SPECjms2007: A Novel Benchmark and Performance Analysis Framework for Message-Oriented Middleware
by Samuel Kounev and Kai Sachs
Message-oriented middleware (MOM) is at the core of a vast number of financial services and telco applications, and is gaining increasing traction in other industries, such as manufacturing, transportation, health-care and supply chain management.

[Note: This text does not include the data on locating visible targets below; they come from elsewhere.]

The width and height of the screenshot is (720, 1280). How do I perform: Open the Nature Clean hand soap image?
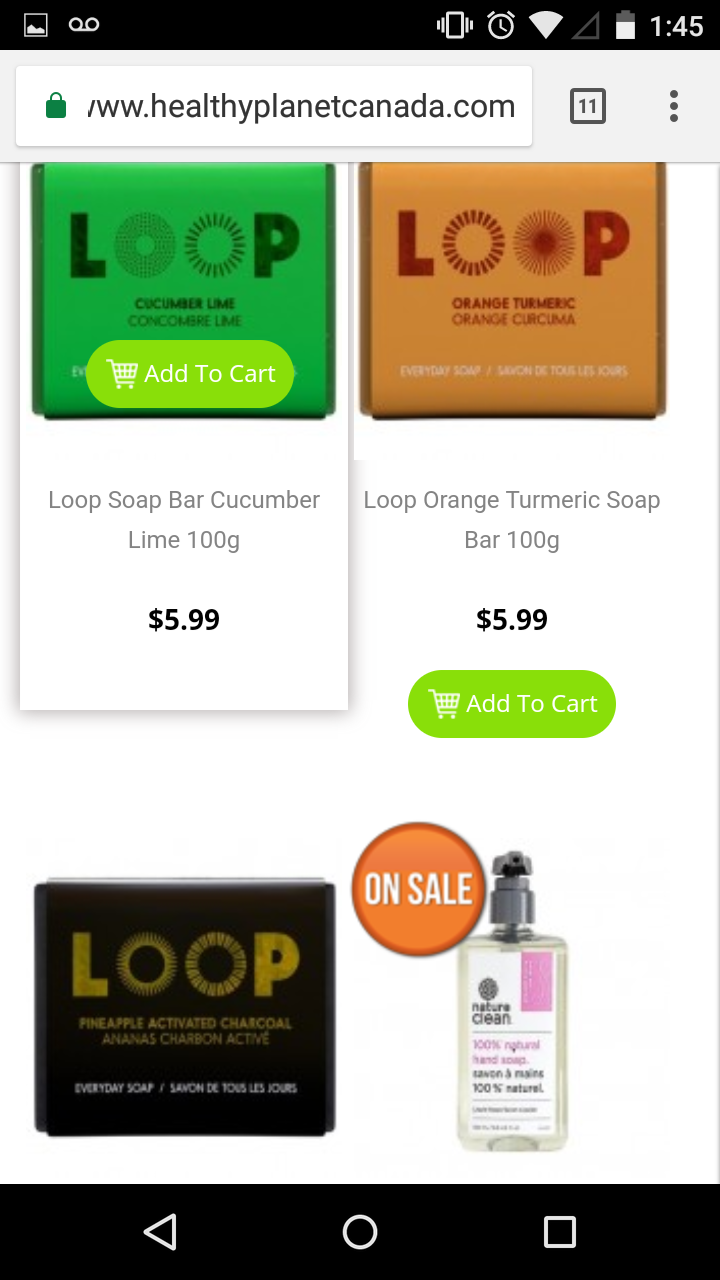point(512,1000)
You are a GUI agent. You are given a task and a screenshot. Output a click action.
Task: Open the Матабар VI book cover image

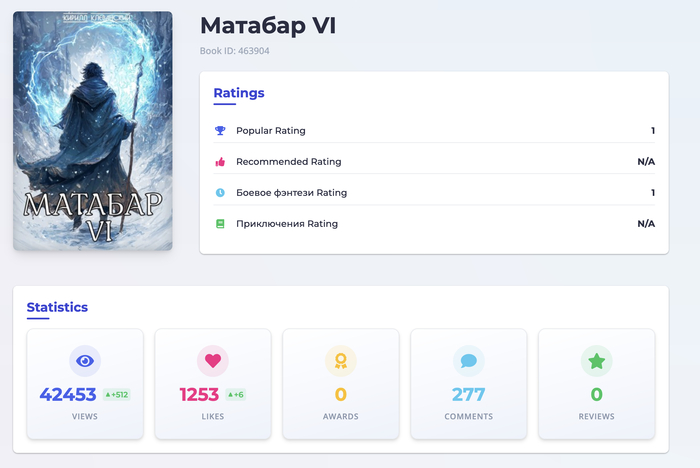93,131
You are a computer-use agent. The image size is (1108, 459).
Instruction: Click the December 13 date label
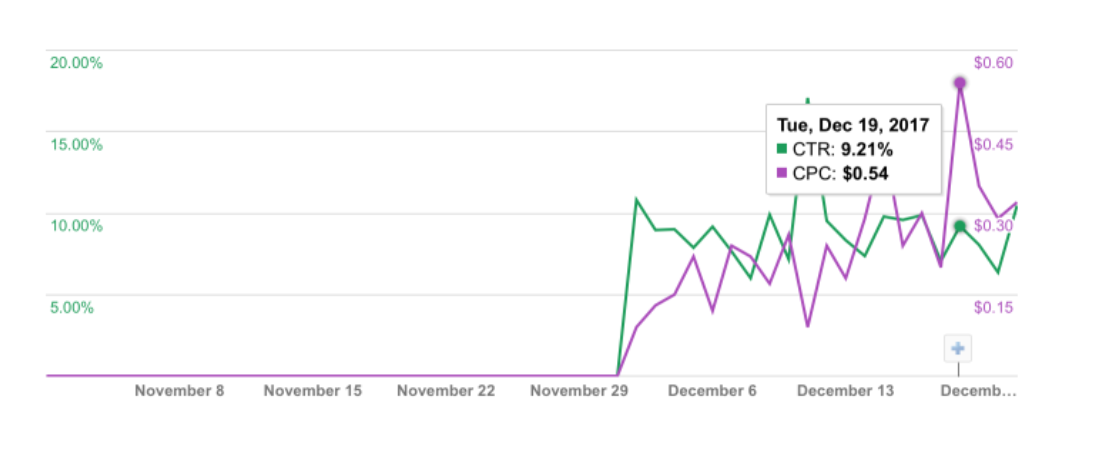(845, 391)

There is a strong interest in the end user and analyst communities for a standardized benchmark suite for evaluating the performance and scalability of MOM.
In this article we describe SPECjms2007 - the world's first industry-standard benchmark specialized for MOM. SPECjms2007 is based on a novel application in the supply chain management domain that has been specifically designed as a representative workload scenario for evaluating the performance and scalability of MOM products.

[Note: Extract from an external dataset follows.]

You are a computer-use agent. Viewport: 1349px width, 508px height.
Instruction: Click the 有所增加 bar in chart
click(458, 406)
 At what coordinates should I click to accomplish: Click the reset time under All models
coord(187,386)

In addition to providing standard workload and metrics for MOM performance, the benchmark provides a flexible performance analysis framework that allows users to customize the workload according to their requirements.
The article discusses the business scenario and workload modeled by the benchmark, as well as the benchmark design and architecture. We explain the meaning of the benchmark metrics and discuss how the various features supported by the benchmark can be exploited for in-depth performance analysis of MOM infrastructures.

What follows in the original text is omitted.